Wednesday, March 3, 2010

My Twilight Quilt: Jacob's House

The Black's House was vaguely familiar, a small wooden place with narrow windows, the dull red paint making it resemble a tiny barn. -Bella Swan, New Moon, page 130

The first block that I completed for my Twilight quilt was called "Where Bella Rests Her Head" and had a little representation of the four places Bella spent a lot of her time in the book -- Charlie's House, Jacob's House, The Cullen's House, and the little cottage where she and Edward lived after they were married.


It was a most marvelous idea and I held onto it through the first and second incarnations of my layout. It was the very last of the original blocks to go. It was too small to fit into the third layout, and so I either needed to add borders to it or re-make it to fit. I decided to keep the ideas in this block but discard this particular layout of it. I kept the Swiss Flag (now a Shield) and turned the four empty corners into more useful space; a couple of the spots going to forest*, and the others to blocks my layout was missing. I replaced the simple houses with fancy ones, starting with patterns from EQ5. I tweaked and re-drew the patterns until I had the perfect houses for Charlie, The Cullen's and Bella & Edward's Cottage.
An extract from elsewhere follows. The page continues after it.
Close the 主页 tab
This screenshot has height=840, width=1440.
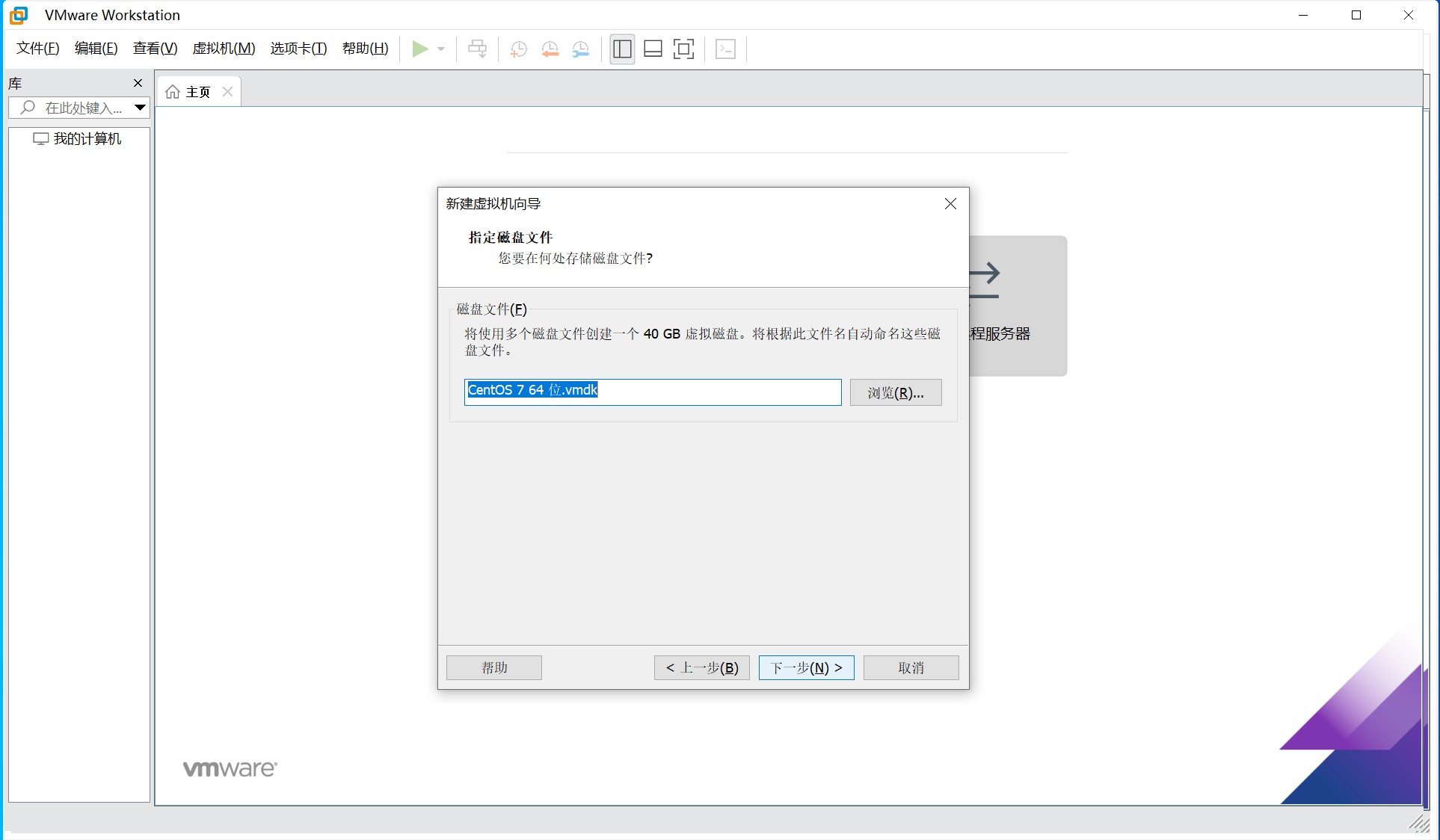click(228, 91)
This is Jacob's House. I'd originally planned for this to just be a house because it only occupies one 6" x 6" area. But there was a bit of forest* by each of the other houses (they occupy a little more space in the quilt) and I really wanted this house to have a little forest* in it too. So with some encouragement, I altered my pattern, scaling back the house and adding a tall, skinny tree*. I think they both fit perfectly in this spot -- the house isn't too small and the little bit of forest* makes it fit right into the setting. The current tree* count for the quilt is 7494.


I love that the tree is a little wonky, that it leans a little. The tree in the other block (remember, I'm making two of these quilts) is a little straighter, but I liked the crooked one for sew-and-tell.

Here's the layout filled in with all the blocks I've completed so far.


Up next? Charlie's block, I think.

*Key: 1 Paper Pieced Tree = 500 Trees in the Forks Forest
1 Raw-Edge Appliqué Tree = 150 Trees in the Forks Forest
1 Raw-Edge Giant Cedar Tree = 6 Giant Cedar Trees around the Cullen's House
1 Paper Pieced Palm Tree = 147 actual Palm Trees on Isle Esme

4 comments:

QuiltNut Creations said...

love how you leaned the tree

whimsyfox said...

Another cute creation!!!

Jennifer Lovell said...

Wow, this is really coming together nicely! I don't understand what you said about the tree count being over 7,000 though. Could you explain that for me?

Elizabeth said...

Since there are quite a few trees in this quilt and they each take so long, I assigned each type of fabric tree a representation value for actual trees. There are really only 37 trees (so far), but if you use the 'key' at the bottom of the post and count up the different kinds of trees and multiply them by the number of trees they actually represent, you get 7494: 588 Palm Trees on Isle Esme, 3900 trees in the general Forks area (borders of trees on the top and bottom), 6 giant cedars (to the left of the Cullen's house), and 3000 more trees around the houses (assuming that each house is surrounded by a little patch of forest).

Perhaps I overestimate the actual tree value when compared to the time it takes to make one quilt tree and my joke isn't so funny?